National Novel Writing Month (sometimes referred to as “NaNoWriMo” or “November”) is just around the corner, which means it’s time to fool yourself into thinking you can write your literary opus in a mere thirty days. That’s a lot of work, especially considering you’ve got a lot of eating to do on Thanksgiving and a lot of mall doors to bust down on Black Friday. I know you can do it, though. In fact, you can finish your novel in November easily by using one weird trick. You see, NaNoWriMo is much easier if you take a shortcut, by which I mean, take a longcut: start your novel in early October and pretend you wrote it in only thirty days. 

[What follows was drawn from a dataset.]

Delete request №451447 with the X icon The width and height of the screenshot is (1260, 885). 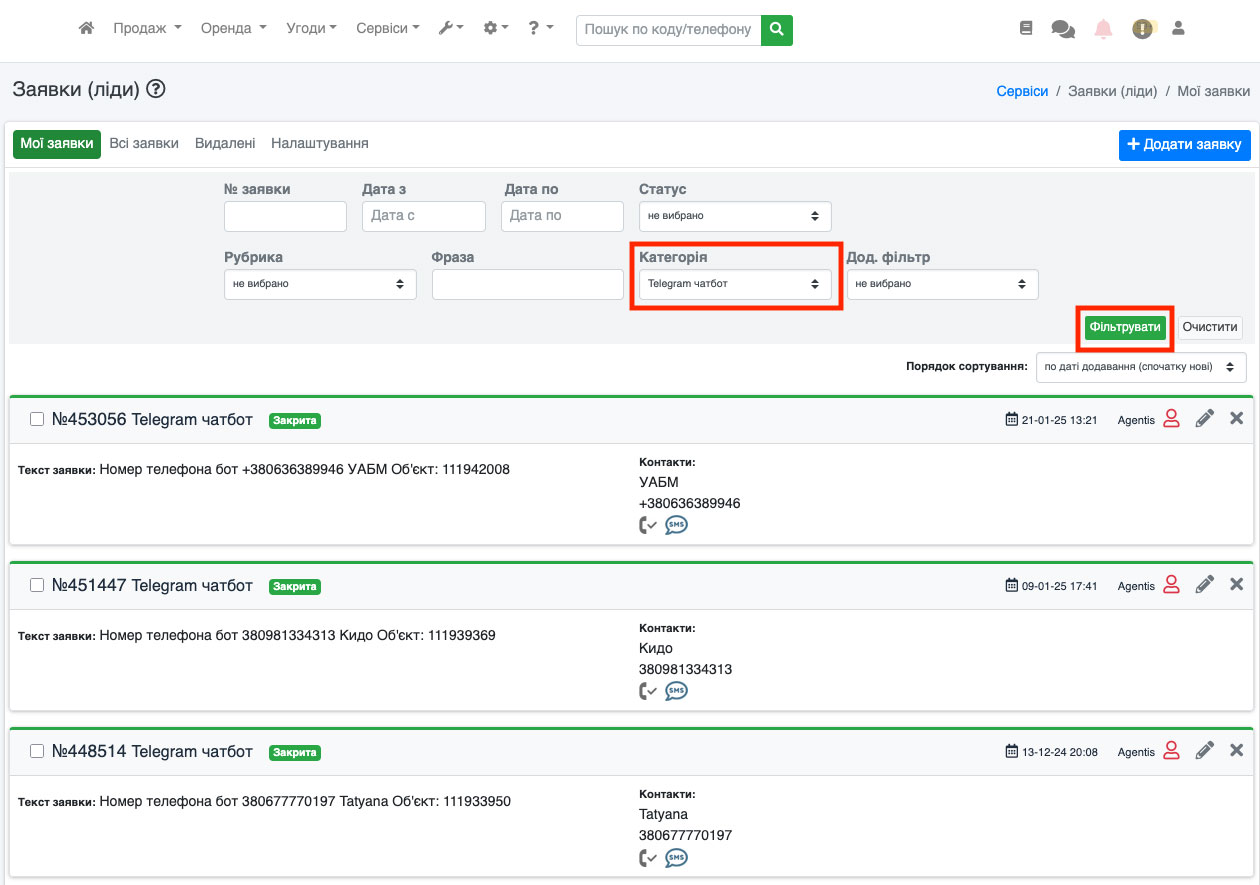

That’s right, I want you to cheat.

Welcome to NaNoCheatMo! 

Here’s how to do it:

  • Step 1: Start writing your novel in early October.
  • Step 2 (important): Tell no one.
  • Step 3: On November 1, when you’re about halfway through your draft, make a big show about how you’re excited to finally start writing your novel, and how, gee whiz, you think you might really make it to 50,000 words this year!
  • Step 4: Finish your novel by November 30 while continuing to tell no one of your chicanery.
  • Step 5: Bask in the admiration of peers and get hot dates with attractive people by saying you wrote an entire novel in thirty days.
  • Step 6: Take your secret to your grave.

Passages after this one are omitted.